Reprenons le début de l'histoire. Quelques décennies plus tard, à Montréal, une journaliste trentenaire, Mélaine Blondin, s'avise de faire un reportage sur Albert Sapieja, initiateur du spectacle à succès, " Le Cirque des ombres " qui doit se produire en tournée internationale. Âgé d'une cinquantaine d'années, cet homme est une victime désenchantée et un témoin révolté des conséquences de cette guerre ethnique, qui lui a ouvert les yeux sur les capacités de ses semblables, incités par une sourde agressivité vengeresse, à détruire des amours, des amitiés. Des vies. Au-delà des frontières, n'existent plus que des hommes prêts à tuer, à violer, à humilier. Albert raconte, ne se doutant pas que la journaliste a des comptes à régler avec un passé encombré de fantômes, jaillis de zones meurtrières dont elle ne connait que les discours empruntés à l'histoire officielle. Un père abattu par erreur, la mère décédée de mort naturelle, une adoption inévitable. La fille d'Albert Sapieja n'est-elle pas née dans le baraquement où étaient enfermés l'artiste et sa troupe, et de qui Mélaine fera connaissance, aux dépens du père de la jeune fille ? La faim, le froid, les travaux forcés, la prostitution, la maladie, la mort, ne sont-ils pas le lot de ces hommes et de ces femmes qui, pour satisfaire les exigences des officiers du camp ennemi, ont reçu l'ordre de monter des spectacles dans un hangar avec les moyens du bord ? Ce régime intolérable, jusqu'à une improbable évasion que plusieurs d'entre eux paieront de leur vie.

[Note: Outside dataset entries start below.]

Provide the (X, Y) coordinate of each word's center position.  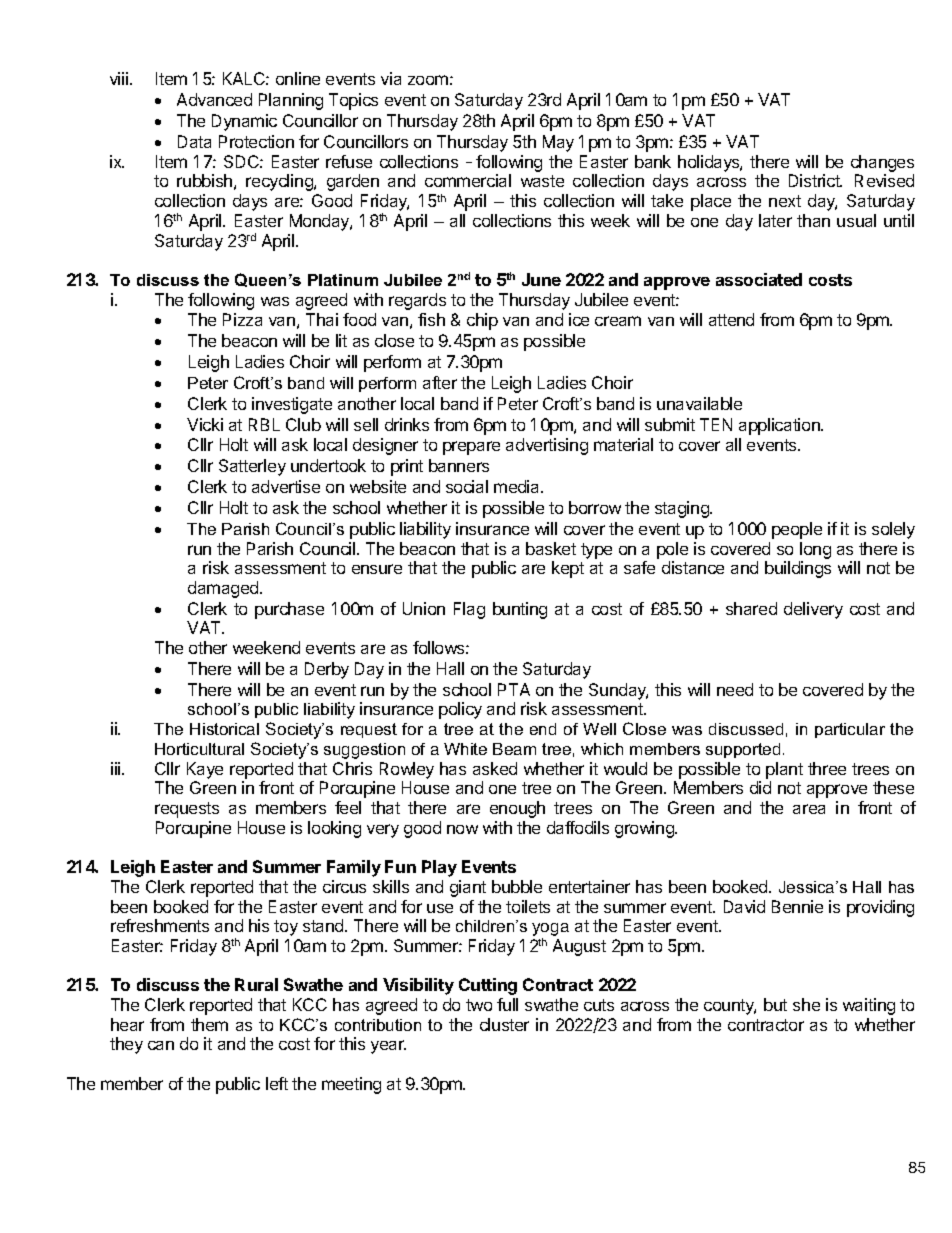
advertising (547, 446)
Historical (224, 729)
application (780, 426)
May (558, 143)
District (815, 180)
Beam (514, 749)
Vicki (205, 424)
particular (850, 730)
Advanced (214, 99)
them (209, 1024)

Au présent, Mélaine Blondin intrigue Albert Sapieja, en lui posant d'étranges questions qui ont trait à son père. Ce reportage, Sapieja le devine, n'est pas innocent. S'il pénètre avec méfiance dans le jeu de la journaliste, il s'attend à une terrible révélation, comme les suscitent la plupart des guerres. Bien souvent, le trajet entre la fin des conflits et la paix se veut long et douloureux. Les dérives attisées par les représailles sont aveugles. Quand Mélaine révélera à Albert Sapieja le patronyme de son père, elle ravivera en lui les refoulements, le déni, qu'il avait enterrés au plus profond de son âme, abîmée par trop d'atrocités dont lui-même est en partie responsable. Réaction foudroyante de Sapieja qui refuse de continuer l'entrevue. Les stigmates de la guerre aussi emprisonnent, dégorgent leur fringale de toutes sortes, autres frontières instituées entre l'humain et la bête, ce que reconnaîtra Albert Sepieja. On met fin à l'action romanesque en l'abandonnant au lecteur...

Récit émouvant, qui nous a touchée pour son humanisme et sa lucidité, son questionnement sur la valeur des hommes quand ils doivent se défendre contre la mort, occasionnée par des tragédies desquelles ils ne sont plus les maîtres. La survie, seule, leur sert de défouloir, d'où une plongée consciente mais désespérée dans la barbarie. Cependant, on regrette que Miljenka, la fille d'Albert Sapieja, devenue à son tour trapéziste, ne soit pas plus longuement évoquée dans ce rappel aux vivants qu'inaugure le nouveau spectacle conçu par son père. De sa naissance à son état de jeune adulte, nous la percevons telle une flamme clignotante plutôt que telle une lumière rédemptrice. On regrette aussi que l'art, sinon l'artiste, symbolisé ici par le cirque, ne soit développé davantage, l'inhumanité des guerres ne manquant pas aux interrogations morales de Paul Mainville. Les bienfaits de l'art contrant la cruauté de l'homme en cas d'insubordination, apportent matière inépuisable à réflexion.

Roman à lire indulgemment, pour le sujet toujours d'actualité, aucune atrocité ne servant d'exemple, ni de leçon.


Hangar no 7, Paul Mainville
Éditions Triptyque, Montréal, 2015, 210 pages.